Kinshasa, 18 janvier 2026 — Les forces de sécurité congolaises ont procédé, dans la nuit de samedi à dimanche, à l’arrestation de Aubin Minaku, vice-président national du Parti du Peuple pour la Reconstruction et la Démocratie (PPRD) et ancien président de l’Assemblée nationale.
Selon des sources proches du parti, l’interpellation a eu lieu à sa résidence privée de Kinshasa, dans la nuit du 17 au 18 janvier 2026.
Cette arrestation intervient dans un contexte politique déjà tendu, marqué par la disparition jugée inexpliquée du secrétaire du PPRD dans la nuit du 15 au 16 décembre 2025.
Ferdinand Kambere parle d’« enlèvements politiques »
Réagissant sur le réseau social X, le secrétaire permanent adjoint du PPRD, Ferdinand Kambere, dénonce ce qu’il qualifie d’enlèvements ciblés contre les cadres de son parti.
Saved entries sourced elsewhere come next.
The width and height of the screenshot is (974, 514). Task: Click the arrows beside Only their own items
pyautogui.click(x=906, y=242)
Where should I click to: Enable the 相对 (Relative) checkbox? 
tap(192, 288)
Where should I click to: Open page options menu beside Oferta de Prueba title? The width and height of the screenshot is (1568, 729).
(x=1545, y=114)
« Un mois après la disparition inexpliquée du secrétaire du PPRD dans la nuit du 15 au 16/12/2025, c’est le vice-président national du PPRD, Aubin Minaku, qui a été enlevé cette nuit du 17 au 18/01/2026 », écrit-il.
Pour Ferdinand Kambere, ces arrestations traduisent une dérive autoritaire du pouvoir en place.
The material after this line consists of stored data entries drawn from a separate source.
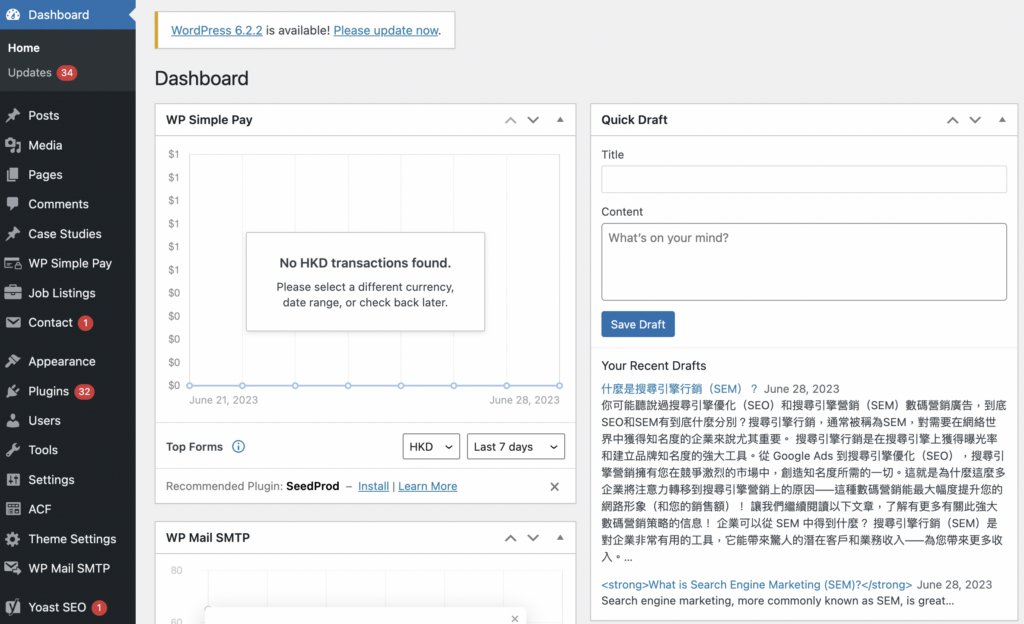Open the Settings menu
This screenshot has height=624, width=1024.
[x=51, y=480]
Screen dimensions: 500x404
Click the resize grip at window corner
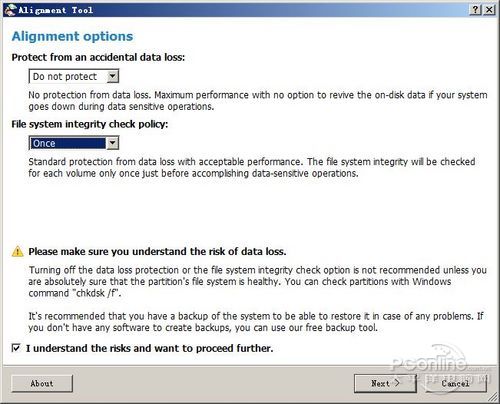(492, 397)
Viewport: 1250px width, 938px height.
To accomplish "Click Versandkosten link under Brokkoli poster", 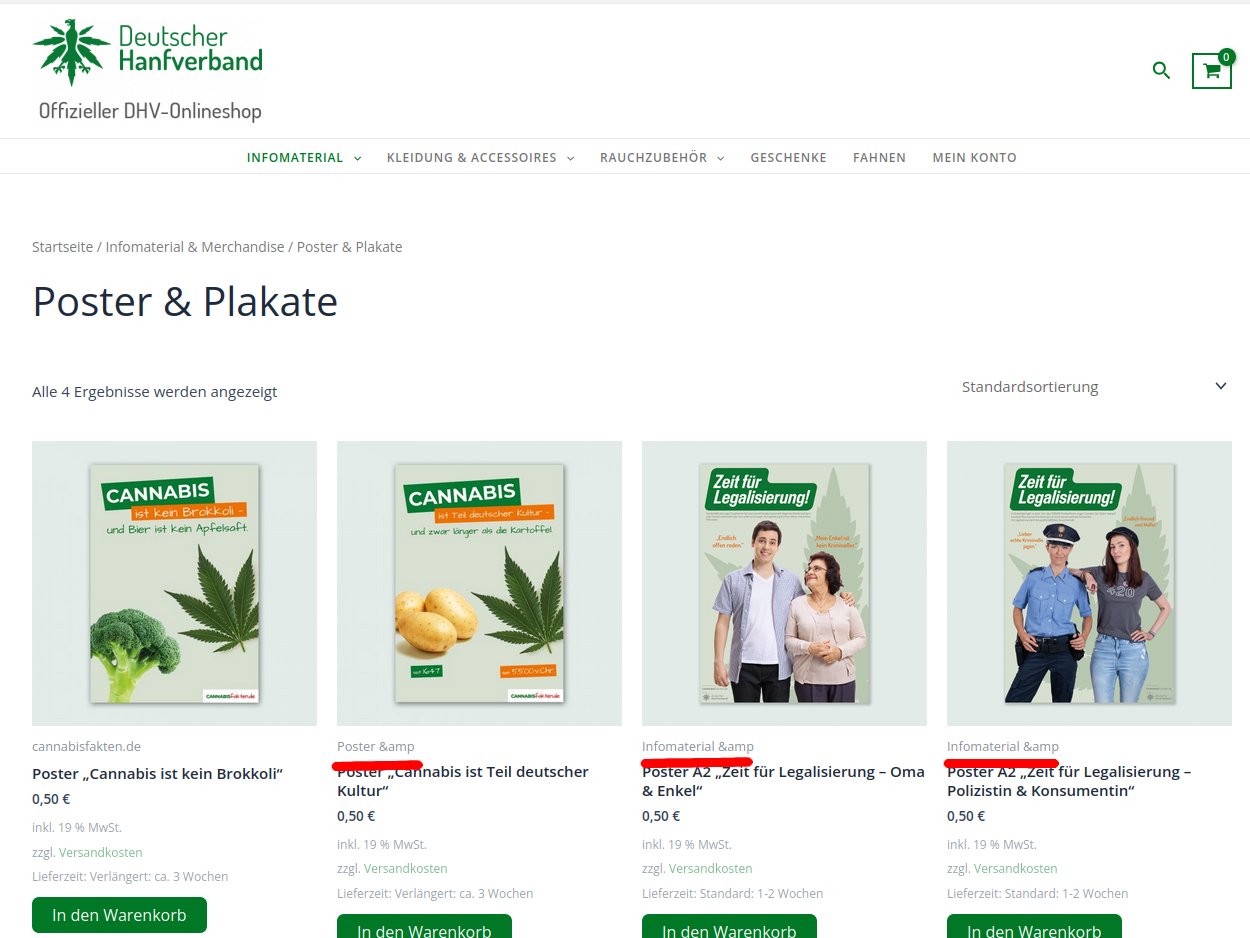I will 101,853.
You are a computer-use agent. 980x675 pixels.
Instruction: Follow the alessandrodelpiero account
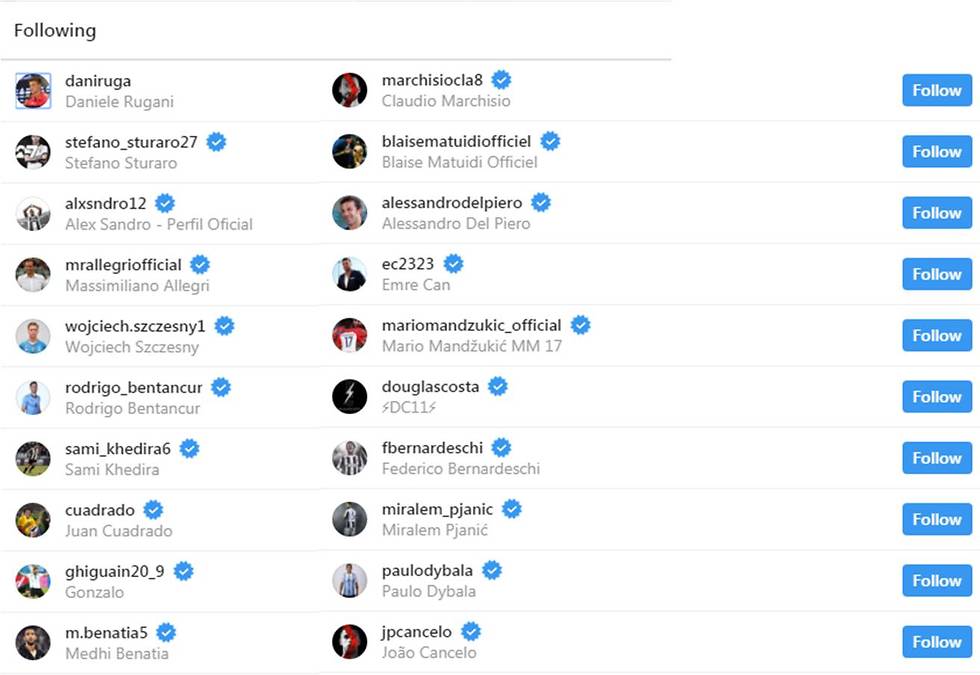point(936,213)
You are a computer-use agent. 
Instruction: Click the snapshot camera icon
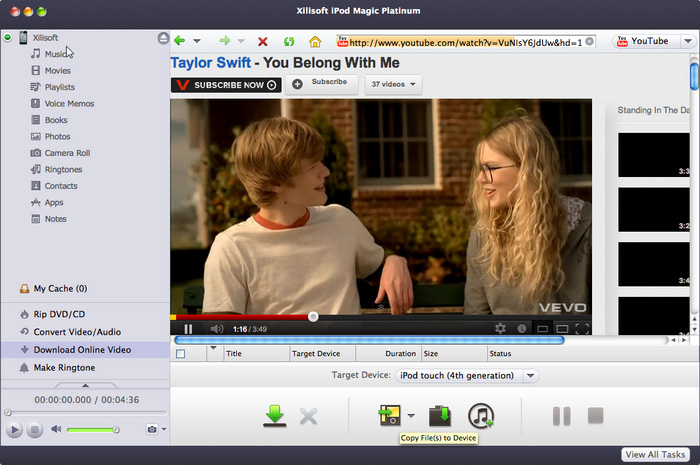point(152,429)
« Le régime s’est décidément inscrit dans le maintien de la crise et a opté pour la stratégie de la terreur et des otages. Où est la démocratie ? Où est l’État de droit ? Est-ce ça la forme du dialogue au goût du régime ? », s’interroge-t-il.
Appel à la libération des cadres de l’opposition
Le dirigeant du PPRD exige la libération immédiate et sans condition de plusieurs responsables et militants du parti, qu’il affirme être détenus en raison de leurs opinions politiques et de leur appartenance à l’opposition.
Il cite notamment :
Aubin Minaku Emmanuel Ramazani Shadary Dunia Kilanga Parole Kamizelo Nathanaël ainsi que d’autres cadres du parti.
« Halte à ces méthodes rétrogrades d’une autre époque ! Libérez immédiatement et sans conditions nos camarades », conclut-il.
Pour l’heure, aucune communication officielle des autorités n’a encore précisé les motifs de l’arrestation d’Aubin Minaku. Cette affaire relance le débat sur l’état des libertés publiques et du pluralisme politique en République démocratique du Congo.